A Landmark Change Recognized

My grandfather came into this world in 1903 amid an unusually cool New York summer, the same one that gave us Yankees icon Lou Gehrig. Bill Ramsden lived a life long enough to have overlapped that of current Pittsburgh Pirates’ rookie sensation Paul Skenes, the 22-year-old who was the starting pitcher for the National League in this summer’s All-Star Game. They shared this earth for exactly three months.

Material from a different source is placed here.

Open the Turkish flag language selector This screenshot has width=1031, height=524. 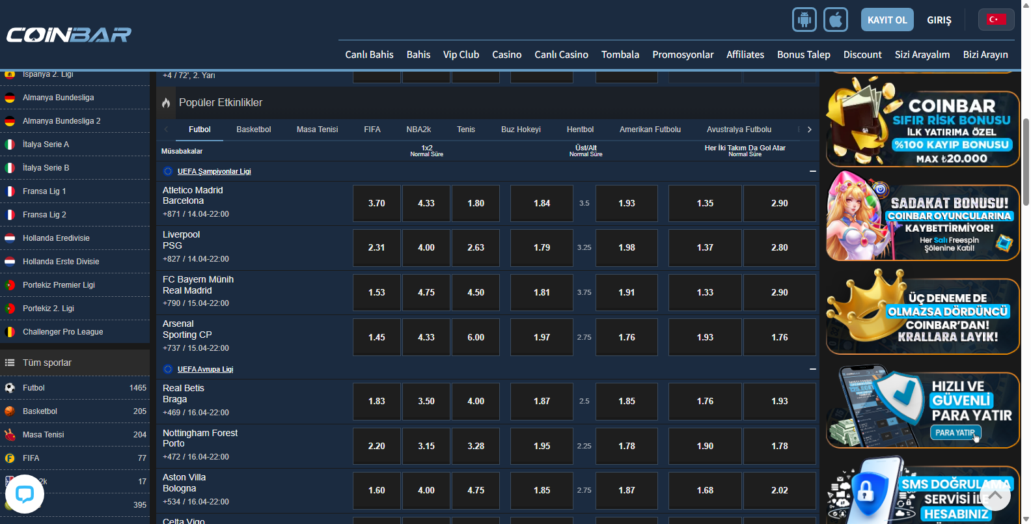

As you might imagine, Bill witnessed extraordinary change in his lifetime, and he enjoyed talking about it. I never considered him particularly progressive, but I understand now that his longevity granted him the perspective to see innovation and social breakthroughs through the lens of time, and he almost always embraced change. Bill’s mind was never governed by the tyranny of tradition. Sure, he could wax nostalgic about his youth – he was always a good-time guy – but as the stories wound down, he would sometimes become pensive for a moment before rejoining the present: “They call them the good old days … well, they can have ’em!” he’d declare. “These are the good old days.” The way Bill saw it, time and a general bent toward progress had conspired to correct a great many errors over his long lifetime.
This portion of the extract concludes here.